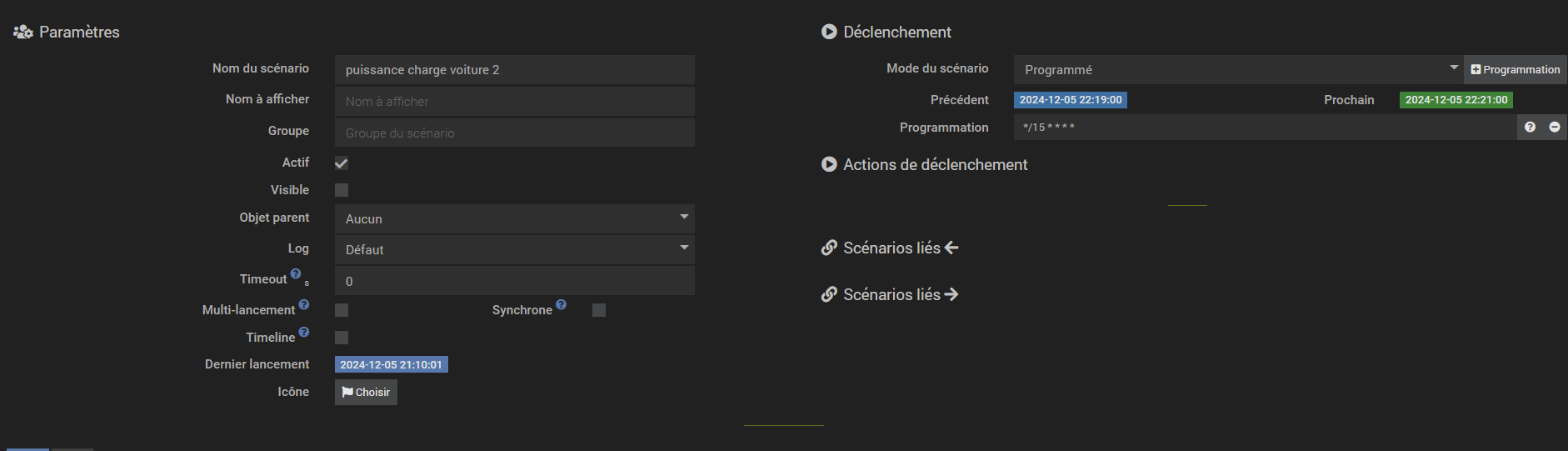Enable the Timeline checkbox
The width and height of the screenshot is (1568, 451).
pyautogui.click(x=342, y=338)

☆ ☆ ☆

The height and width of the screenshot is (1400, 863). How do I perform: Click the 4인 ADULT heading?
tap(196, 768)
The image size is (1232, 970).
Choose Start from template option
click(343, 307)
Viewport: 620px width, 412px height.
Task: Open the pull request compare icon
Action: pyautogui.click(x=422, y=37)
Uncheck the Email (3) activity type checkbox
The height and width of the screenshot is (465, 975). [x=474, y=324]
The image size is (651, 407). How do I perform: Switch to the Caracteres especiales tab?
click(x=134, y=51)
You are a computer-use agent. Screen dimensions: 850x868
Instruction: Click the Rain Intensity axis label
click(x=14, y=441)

☆ ☆ ☆

- **Problem**
What are the lines, exactly as written above, from the line with "Choose Start from template option" to the line with "You are a computer-use", both included? Output only those.

- **Task output**
Choose Start from template option
click(343, 307)
Viewport: 620px width, 412px height.
Task: Open the pull request compare icon
Action: pyautogui.click(x=422, y=37)
Uncheck the Email (3) activity type checkbox
The height and width of the screenshot is (465, 975). [x=474, y=324]
The image size is (651, 407). How do I perform: Switch to the Caracteres especiales tab?
click(x=134, y=51)
You are a computer-use agent. Screen dimensions: 850x868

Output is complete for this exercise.